◆ The problem
Repeat, word for word, every line from the line holding "Open Firefox from the dock" through the final line of the entries below. Skip all pictures.

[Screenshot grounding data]
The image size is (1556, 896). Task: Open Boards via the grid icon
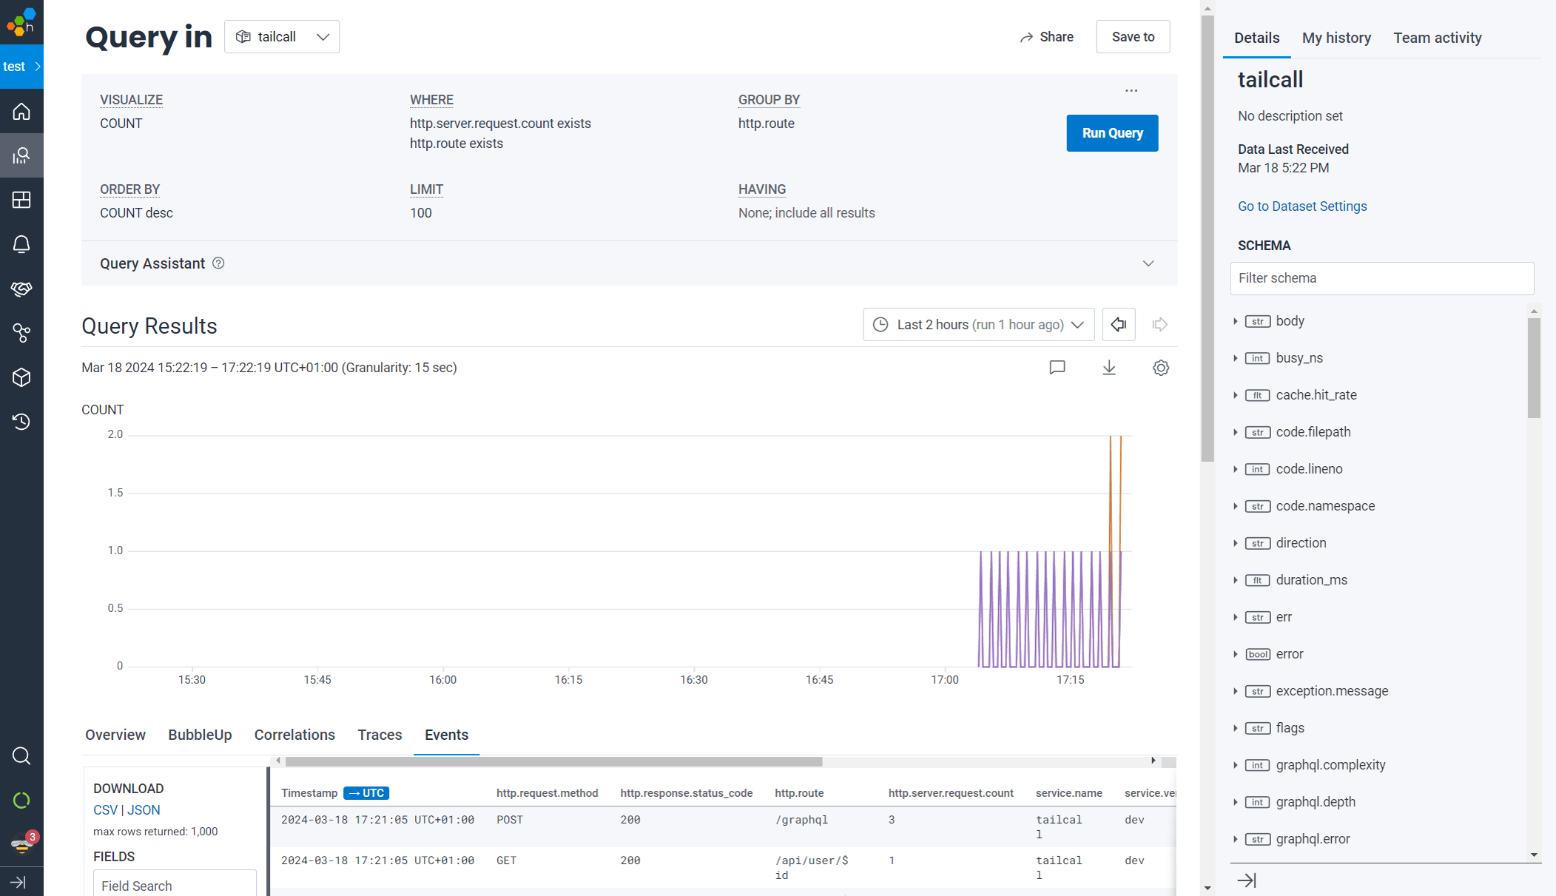click(21, 200)
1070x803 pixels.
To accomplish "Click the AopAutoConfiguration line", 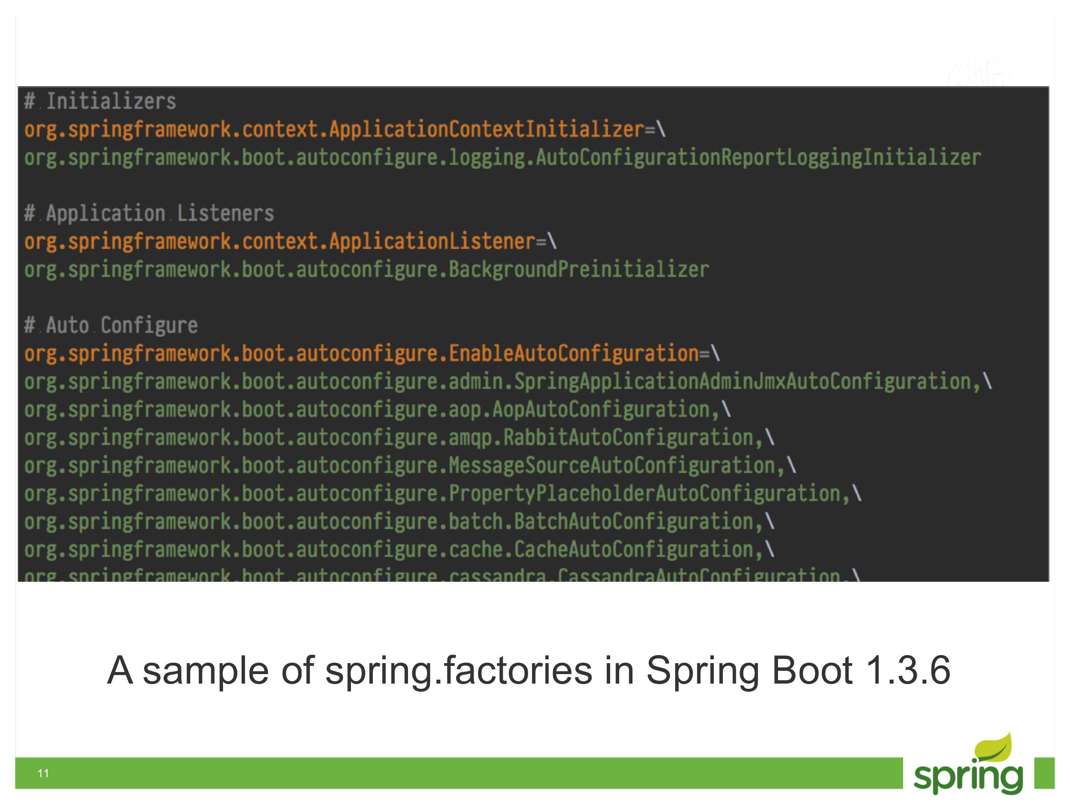I will tap(377, 409).
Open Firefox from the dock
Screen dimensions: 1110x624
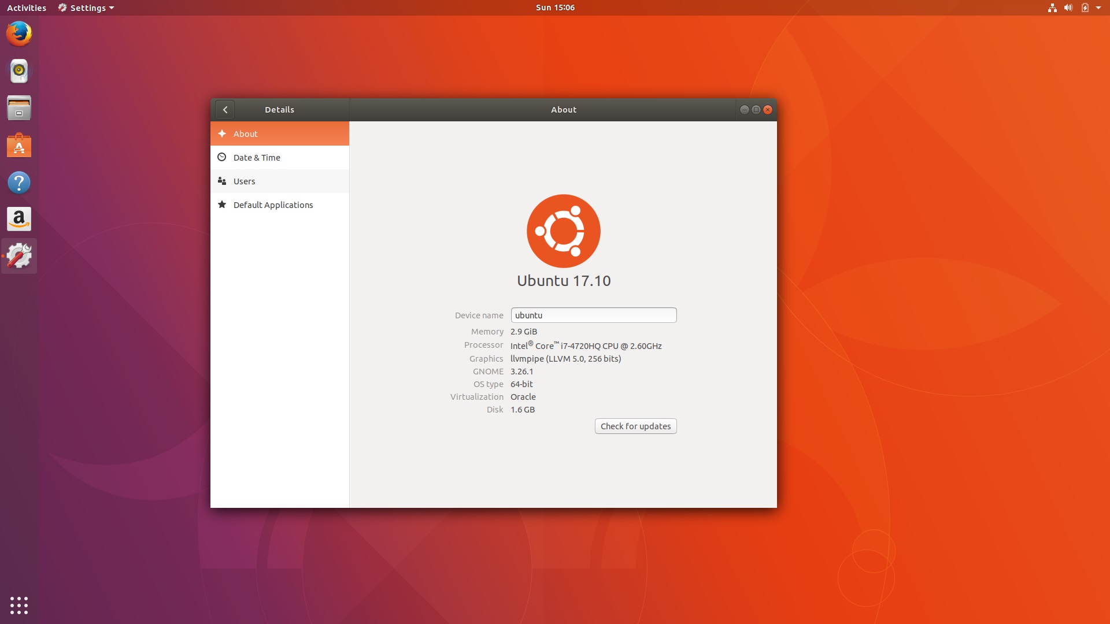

◆ Your response
Open Firefox from the dock
Screen dimensions: 1110x624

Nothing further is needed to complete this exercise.